The art of listening

Because listening isn’t just about catching information in morning briefing; it’s about wholly connecting with the people, world, time and space around you.

As Julian Treasure explains in his Ted talk “5 ways to listen better”, listening is how we create meaning from sound; it’s how we make sense of the world around us. When we practise conscious listening, rather than just hearing sounds, we enrich and deepen our experience of day-to-day life.

So if life-enrichment is something you feel you’d benefit from, here are three of Treasure’s strategies that are applicable inside and outside of the classroom:

Listening

Schedule a few minutes of silence each day

If your students are amiable, try this within lessons; if not, make a routine of listening to silence for three minutes at some point after you get home - even if this means shutting yourself in the bathroom for three minutes, away from the rest of the family. This allows your ears time to recalibrate and reset, and it’s not bad for your inner peace either.

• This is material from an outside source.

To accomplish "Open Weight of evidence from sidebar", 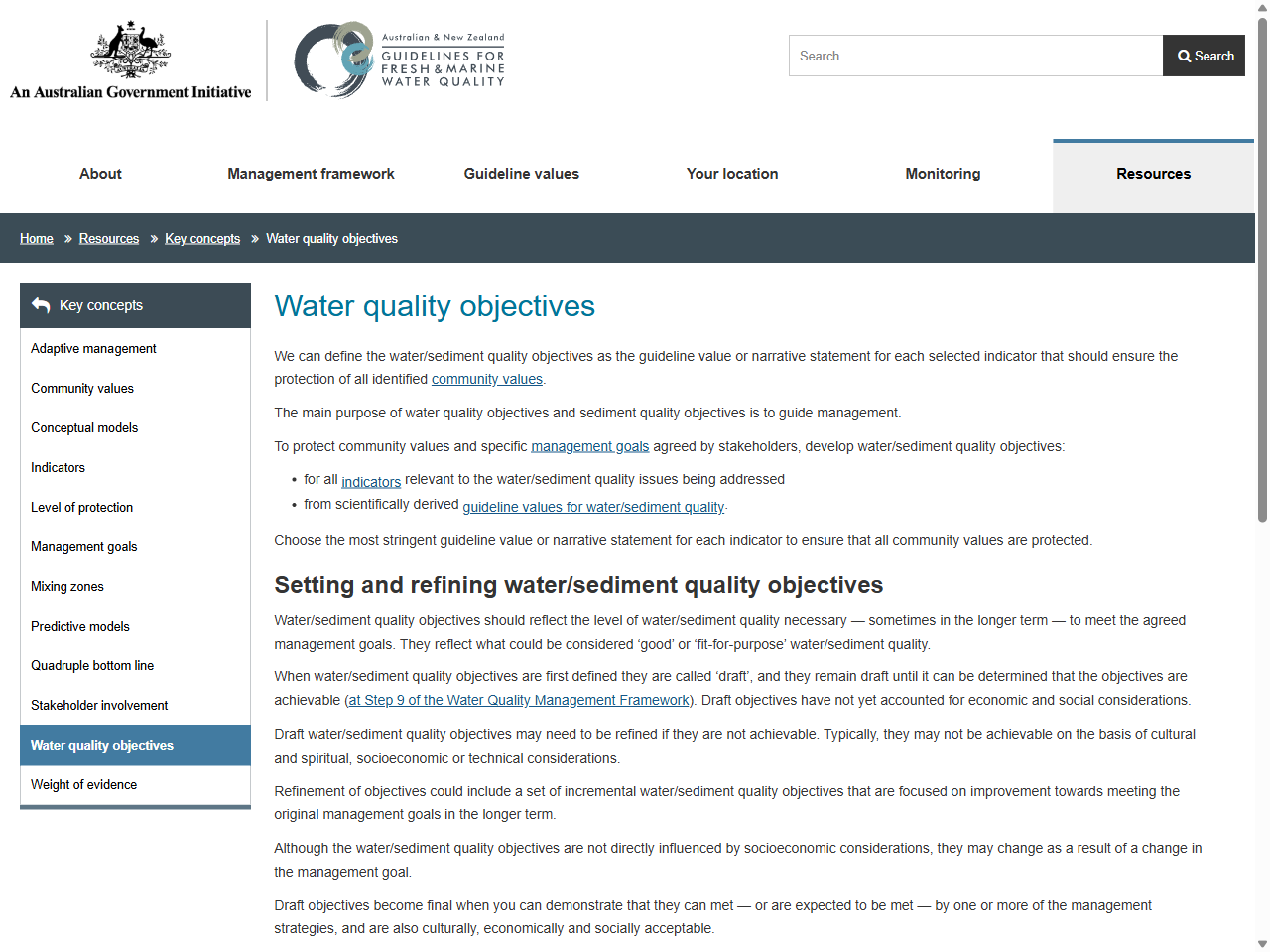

Practise ‘mindful listening’

The next time you’re in a noisy room, whether it be a classroom, coffee shop or a park, pause and get curious about the levels, directions and features of the sounds you hear.

This is something that I love to practise with my students. I have the kids wear blindfolds and then I wander about the room like a lunatic; opening drawers, turning taps on, treading loudly and quietly. Afterwards, we consider what the sounds were like (sharp or soft; long or short; flowing or jumpy, etc.), asking ourselves which direction they came from in relation to us, noting hidden sounds within sounds. This sounds a bit “out there”, I know, but the kids love it.

Savour sounds

A welcome side effect of practising mindful listening is that you and your students may develop an appreciation of even the most mundane of noises: the comforting hum of a classroom projector; the rich crescendo of a draw opening; the thunderous pounding of water hitting a sink base. There’s beauty here, if only we hear it.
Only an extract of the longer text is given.